Columnist: Their greatest stories were their very own

Published 9:56 am Wednesday, July 29, 2009

As journalists, we all have those dream interviews. Those people we could probably never be lucky enough to sit across from in a quiet room for a short moment in time to get a peek inside their wondrous minds.

Two of my dream interviews died last week.

When it comes to Walter Cronkite, there are plenty to account for him better than I. Of how he was trusted. Of how he got it right. Of how so much has changed since the days when so many would sit at home and watch the news unfold under Walter’s watchful eye.

So much so, that in a small way, my own thoughts seem insignificant.

The first exposure I ever had to Walter Cronkite was not in his voice but in his words.

You couldn’t get interested in journalism and not check out the father of the craft.

So I searched for him, pulled articles and books and sat inside a campus library and decided that I wanted to do what he did.

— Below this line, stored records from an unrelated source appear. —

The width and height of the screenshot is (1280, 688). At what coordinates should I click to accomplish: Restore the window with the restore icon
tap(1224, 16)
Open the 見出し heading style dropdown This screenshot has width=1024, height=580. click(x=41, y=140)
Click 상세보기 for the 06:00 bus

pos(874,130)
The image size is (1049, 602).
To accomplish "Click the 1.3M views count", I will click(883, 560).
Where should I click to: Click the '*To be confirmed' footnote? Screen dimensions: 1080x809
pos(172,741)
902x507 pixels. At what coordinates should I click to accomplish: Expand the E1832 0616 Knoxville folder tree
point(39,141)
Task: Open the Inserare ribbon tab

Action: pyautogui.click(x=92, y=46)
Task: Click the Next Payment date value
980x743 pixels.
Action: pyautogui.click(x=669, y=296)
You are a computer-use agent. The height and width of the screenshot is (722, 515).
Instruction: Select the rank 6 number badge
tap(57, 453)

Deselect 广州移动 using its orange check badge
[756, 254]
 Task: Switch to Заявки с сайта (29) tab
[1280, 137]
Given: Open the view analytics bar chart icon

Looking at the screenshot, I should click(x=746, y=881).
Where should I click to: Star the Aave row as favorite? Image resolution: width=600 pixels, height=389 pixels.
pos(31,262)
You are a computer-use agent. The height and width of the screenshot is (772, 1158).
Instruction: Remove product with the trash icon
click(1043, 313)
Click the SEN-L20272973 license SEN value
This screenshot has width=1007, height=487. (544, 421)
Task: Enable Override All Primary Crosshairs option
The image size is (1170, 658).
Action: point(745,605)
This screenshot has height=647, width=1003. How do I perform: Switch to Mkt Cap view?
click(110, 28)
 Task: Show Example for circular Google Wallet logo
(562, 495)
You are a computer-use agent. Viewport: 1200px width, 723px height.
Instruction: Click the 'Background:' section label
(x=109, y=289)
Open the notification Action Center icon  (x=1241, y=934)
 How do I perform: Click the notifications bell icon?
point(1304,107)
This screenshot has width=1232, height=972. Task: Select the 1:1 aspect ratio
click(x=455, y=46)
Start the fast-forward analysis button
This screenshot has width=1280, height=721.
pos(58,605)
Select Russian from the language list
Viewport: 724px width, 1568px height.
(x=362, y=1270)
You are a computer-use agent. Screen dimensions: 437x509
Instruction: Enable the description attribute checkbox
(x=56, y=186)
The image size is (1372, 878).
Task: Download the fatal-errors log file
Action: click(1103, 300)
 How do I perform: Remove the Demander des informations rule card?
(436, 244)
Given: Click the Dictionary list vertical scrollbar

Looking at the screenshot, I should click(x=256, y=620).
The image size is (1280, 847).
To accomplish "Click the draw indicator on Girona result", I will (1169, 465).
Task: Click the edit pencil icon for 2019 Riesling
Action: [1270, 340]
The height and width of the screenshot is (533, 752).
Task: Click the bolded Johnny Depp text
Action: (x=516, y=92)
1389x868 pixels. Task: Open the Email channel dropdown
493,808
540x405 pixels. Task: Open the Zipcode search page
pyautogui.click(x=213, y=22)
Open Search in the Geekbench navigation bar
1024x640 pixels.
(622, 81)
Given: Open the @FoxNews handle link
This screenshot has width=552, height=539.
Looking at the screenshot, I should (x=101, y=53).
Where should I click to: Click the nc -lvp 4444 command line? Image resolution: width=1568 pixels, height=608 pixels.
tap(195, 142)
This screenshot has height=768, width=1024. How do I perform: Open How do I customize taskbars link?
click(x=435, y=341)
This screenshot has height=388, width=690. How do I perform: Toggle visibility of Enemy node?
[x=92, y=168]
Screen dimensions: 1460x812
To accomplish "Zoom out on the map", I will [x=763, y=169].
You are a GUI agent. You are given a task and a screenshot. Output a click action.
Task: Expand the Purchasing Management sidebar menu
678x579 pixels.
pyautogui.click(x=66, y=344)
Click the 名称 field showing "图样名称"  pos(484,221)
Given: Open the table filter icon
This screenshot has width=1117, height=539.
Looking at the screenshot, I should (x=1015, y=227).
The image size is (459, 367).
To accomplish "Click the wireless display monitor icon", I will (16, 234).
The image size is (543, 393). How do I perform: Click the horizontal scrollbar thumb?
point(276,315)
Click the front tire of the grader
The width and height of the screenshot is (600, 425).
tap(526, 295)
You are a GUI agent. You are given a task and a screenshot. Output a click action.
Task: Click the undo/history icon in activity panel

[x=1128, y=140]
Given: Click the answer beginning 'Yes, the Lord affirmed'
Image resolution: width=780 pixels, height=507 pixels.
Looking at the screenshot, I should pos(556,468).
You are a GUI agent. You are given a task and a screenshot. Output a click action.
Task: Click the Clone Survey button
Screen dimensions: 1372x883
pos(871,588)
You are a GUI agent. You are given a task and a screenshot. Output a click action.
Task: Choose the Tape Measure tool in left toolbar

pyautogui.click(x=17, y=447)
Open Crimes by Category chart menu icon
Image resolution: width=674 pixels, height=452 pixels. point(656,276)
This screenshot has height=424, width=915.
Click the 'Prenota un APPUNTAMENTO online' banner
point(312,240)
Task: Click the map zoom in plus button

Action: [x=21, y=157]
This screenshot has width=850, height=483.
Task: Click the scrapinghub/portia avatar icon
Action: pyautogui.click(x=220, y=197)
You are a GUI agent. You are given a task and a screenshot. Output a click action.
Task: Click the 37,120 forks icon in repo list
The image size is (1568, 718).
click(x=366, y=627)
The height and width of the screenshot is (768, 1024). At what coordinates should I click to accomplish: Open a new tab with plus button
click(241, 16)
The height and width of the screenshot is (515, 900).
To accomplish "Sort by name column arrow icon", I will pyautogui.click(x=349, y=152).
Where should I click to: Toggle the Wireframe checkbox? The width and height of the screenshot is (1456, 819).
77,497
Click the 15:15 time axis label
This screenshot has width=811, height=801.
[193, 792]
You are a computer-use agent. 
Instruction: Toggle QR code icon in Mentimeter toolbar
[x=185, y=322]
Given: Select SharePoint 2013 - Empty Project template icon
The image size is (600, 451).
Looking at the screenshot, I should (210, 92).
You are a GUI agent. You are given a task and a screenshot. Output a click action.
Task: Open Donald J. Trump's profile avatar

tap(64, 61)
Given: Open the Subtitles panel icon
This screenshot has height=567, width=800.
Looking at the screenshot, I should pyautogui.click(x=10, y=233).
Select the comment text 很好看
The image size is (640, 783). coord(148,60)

Report back to the world on the world.

Cronkite didn’t just comment. He described scenes, he smelled the air and he wanted those who were listening to him to not only hear him – but understand the world that was going on around them and maybe farther off the beaten paths.

From the streets of Dallas on what would be one of the country’s most sorrowful days, to one of its most violent in the streets of Chicago, to the jungles of Vietnam to the moon … it wasn’t enough for America to sit down and turn on their television every night. Not for Cronkite. He asked of America – not for their trust – but for their duty.  A duty to understand what was happening in their world.

So as to better live in it.

Had I had the chance to meet my journalistic hero, I’d ask him, how do we get that back?  How do we do it better? How do we get the American people to differentiate those who are just here doing a job because someone told them they could, from those who love the honor and the duty and the mission of journalism? How do we get them to care? And I would probably be too mystified by him to even remember everything he said. And I would probably walk off a little blown away.

And I would go get grounded by Frank McCourt.

The truth is … it really was McCourt that solidified me as a writer.

It was the film adaptation of McCourt’s memoir, “Angela’s Ashes.”

It was as a young, hopeful McCourt, a tumultuous childhood behind him, faces the edge of America.

I identified with McCourt, the way he was so aware. Of misery, of circumstance, of hope and hopelessness. How he could see the beauty for the faults in people. I identified with some of his Irish traits… “When people were generous,” he said of his Irish upbringing, “they did it in a very rough way. There was to be no sentiment, no emotion. It was a way of protecting yourself.”

McCourt loved words. “That was an important part of our lives,” he said. “The language.” Books were scarce, his world was small and burdened and I identified. He longed for America to cultivate his ideas and his desire to write.

But as a writer, as a teacher, as a person – McCourt embodied the point. That to move forward in one’s life is not to turn a back on what has been or what it really was. Images of coffins and sickness and destitution, McCourt gave them beauty and triumph in his own way. His greatest story – was his own.

They say write what you know … but if you’re anything like me, you think what you know is so little, so inconsequential, so insignificant that it would never be worth writing about.

Why on earth would you ever write what you know? So you figure, the problem is that you simply need to know more, do more, see more, live more.

In actuality, that’s not the case. In actuality it is a beautiful story, the lives we live, the worlds we live in. Even when they’re draped in misery or trouble or hardship.

I find it symbolic … as he longed for America to help him find his lot in life and I’m facing a flight to his Ireland keeping my eyes open for mine. Eager to tell all of the stories when I get back with the duty of a journalist and the heart of a writer.

If I had a chance to sit with McCourt, I’d say simply, thank you.